Fiji may look like paradise but it is coming to terms with the very real consequences of global warming. Faced with rising temperatures and sea levels, and strengthening storms, the South Pacific archipelago has moved three villages to higher ground and has plans to move another 43.
Graves, as well as homes, are being relocated, but some succumbed to the sea before action could be taken, as local conservationist Moala Tokota’a explained.
“All of us come from low-lying islands. Right there before our eyes it’s there, the evidence of climate change. Graveyards that were inland 10-20 years ago are now under the sea. So it is very, very important to us to help fight the climate change.”
According to UN data, sea levels have risen by 26 centimetres worldwide since the late 19th century. But if global emissions are not slowed down, Fiji could face as much as a metre of sea level rise by the end of this century. This would vastly increase the risk of coastal flooding.

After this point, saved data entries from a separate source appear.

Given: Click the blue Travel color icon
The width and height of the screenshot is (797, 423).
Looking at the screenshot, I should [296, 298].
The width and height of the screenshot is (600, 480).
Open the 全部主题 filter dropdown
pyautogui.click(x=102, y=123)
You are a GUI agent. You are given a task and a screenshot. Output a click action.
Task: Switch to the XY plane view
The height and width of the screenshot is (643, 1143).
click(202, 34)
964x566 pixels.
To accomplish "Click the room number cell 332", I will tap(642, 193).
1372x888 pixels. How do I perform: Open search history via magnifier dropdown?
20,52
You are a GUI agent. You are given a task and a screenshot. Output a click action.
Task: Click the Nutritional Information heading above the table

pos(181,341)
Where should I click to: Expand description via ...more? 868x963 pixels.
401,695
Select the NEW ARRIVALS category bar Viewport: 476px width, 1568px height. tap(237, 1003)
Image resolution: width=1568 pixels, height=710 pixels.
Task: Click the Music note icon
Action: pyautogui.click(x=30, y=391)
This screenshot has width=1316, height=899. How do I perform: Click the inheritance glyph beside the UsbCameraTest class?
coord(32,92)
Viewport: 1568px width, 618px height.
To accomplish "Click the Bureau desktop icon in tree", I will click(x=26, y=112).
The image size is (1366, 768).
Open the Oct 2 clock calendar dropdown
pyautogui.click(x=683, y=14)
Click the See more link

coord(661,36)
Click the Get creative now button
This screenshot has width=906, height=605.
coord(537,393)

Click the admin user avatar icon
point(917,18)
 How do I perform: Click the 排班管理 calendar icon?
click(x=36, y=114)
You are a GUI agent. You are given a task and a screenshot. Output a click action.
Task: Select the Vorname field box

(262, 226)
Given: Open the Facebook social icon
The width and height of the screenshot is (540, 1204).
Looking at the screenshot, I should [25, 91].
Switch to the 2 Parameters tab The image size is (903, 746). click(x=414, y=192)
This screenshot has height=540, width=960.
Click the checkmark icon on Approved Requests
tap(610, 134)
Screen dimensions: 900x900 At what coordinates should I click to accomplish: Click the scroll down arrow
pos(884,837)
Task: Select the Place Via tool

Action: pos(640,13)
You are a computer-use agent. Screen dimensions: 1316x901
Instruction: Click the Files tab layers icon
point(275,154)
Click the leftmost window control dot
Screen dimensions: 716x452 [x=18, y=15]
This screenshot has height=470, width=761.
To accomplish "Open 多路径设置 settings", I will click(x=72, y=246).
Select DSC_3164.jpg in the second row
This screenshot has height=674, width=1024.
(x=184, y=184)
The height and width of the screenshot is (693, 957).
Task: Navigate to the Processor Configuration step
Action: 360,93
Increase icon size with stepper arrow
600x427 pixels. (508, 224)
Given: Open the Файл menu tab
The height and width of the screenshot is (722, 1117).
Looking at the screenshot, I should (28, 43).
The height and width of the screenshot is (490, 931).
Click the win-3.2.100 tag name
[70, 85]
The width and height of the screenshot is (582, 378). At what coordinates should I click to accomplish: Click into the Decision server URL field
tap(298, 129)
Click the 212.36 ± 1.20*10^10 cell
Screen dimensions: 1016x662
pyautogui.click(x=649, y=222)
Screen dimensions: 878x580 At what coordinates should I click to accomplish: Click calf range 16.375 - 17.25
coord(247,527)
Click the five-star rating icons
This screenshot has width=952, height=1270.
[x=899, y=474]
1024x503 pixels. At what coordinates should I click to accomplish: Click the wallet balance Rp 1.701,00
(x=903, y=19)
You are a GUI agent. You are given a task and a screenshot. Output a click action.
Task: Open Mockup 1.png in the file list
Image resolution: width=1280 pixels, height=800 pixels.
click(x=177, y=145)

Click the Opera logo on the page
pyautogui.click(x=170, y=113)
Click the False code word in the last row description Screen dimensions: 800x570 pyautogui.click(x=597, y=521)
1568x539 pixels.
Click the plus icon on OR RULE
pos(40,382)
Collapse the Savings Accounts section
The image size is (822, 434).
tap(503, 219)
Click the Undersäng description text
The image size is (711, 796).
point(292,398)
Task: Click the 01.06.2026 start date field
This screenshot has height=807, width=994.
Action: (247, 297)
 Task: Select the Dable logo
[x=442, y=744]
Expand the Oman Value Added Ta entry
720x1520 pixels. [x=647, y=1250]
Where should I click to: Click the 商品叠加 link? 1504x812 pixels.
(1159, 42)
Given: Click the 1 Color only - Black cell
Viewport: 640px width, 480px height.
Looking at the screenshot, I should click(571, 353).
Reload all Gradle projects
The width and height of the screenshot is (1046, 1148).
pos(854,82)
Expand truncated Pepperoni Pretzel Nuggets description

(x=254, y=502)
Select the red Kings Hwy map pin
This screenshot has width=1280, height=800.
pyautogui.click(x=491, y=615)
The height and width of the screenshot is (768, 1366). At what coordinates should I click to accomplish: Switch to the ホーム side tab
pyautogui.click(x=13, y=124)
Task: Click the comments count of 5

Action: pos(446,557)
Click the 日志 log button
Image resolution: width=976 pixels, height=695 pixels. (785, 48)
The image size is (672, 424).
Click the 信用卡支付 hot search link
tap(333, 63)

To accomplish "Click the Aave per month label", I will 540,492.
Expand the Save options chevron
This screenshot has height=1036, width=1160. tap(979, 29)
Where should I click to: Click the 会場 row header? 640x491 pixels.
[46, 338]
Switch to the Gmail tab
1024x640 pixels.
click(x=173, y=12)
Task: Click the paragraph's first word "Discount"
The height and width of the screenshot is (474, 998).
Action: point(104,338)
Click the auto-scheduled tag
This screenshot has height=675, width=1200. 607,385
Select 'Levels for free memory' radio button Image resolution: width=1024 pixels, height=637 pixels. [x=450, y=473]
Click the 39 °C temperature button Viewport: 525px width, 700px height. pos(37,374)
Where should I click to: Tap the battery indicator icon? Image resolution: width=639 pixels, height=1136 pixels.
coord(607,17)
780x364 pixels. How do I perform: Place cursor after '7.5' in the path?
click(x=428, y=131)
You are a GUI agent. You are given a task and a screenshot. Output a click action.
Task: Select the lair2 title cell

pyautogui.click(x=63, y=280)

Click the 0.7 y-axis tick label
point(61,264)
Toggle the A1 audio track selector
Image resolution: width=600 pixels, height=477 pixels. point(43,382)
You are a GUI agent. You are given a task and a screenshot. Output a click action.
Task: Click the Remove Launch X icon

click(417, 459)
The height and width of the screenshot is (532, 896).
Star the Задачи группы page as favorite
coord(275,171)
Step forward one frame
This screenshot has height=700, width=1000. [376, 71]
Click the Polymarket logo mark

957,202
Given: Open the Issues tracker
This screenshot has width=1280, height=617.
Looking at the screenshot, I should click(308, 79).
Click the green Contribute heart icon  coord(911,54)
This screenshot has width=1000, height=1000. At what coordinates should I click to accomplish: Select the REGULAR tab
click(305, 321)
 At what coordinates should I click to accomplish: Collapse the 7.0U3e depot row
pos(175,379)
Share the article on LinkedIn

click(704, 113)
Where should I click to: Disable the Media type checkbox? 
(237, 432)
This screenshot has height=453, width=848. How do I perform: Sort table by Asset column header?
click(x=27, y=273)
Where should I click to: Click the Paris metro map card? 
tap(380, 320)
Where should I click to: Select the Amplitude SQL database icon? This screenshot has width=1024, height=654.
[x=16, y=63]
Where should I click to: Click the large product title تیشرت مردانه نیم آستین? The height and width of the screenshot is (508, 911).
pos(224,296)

But preparations for climate change are not cheap. A first comprehensive assessment suggests the country must spend the equivalent of its yearly GDP over the next decade.
Prime Minister Frank Bainimarama called for a united front to face the problem.
“We are all in the same boat with this problem that is brought about by climate change. We want to tell the people that, the international community, that we all need to come on board this journey. Otherwise it’s not gonna do us any good”, he said.
Yet, Fiji is throwing open its doors to others. It’s attorney general says the nation is investing tens of thousands of euros in developing a legal framework to help relocate future climate refugees from other Pacific island countries. Fiji’s population numbers 900,000 across more than 300 islands, some of which have mountains rising to 1,300 metres.
The Pacific state of Kiribati bought some 6,000 acres (2,400 hectares) of forest land on Fiji in 2014, to be used for growing crops, or to provide a refuge if seas rise to levels that would hamper human habitation.
So-called peripheral legal issues are being explored, such as how to grant residency and citizenship. But another concern is whether or not a nation’s exclusive economic zone, which stretches 200 nautical miles offshore, is reduced if a remote, outlying island is literally washed off the map.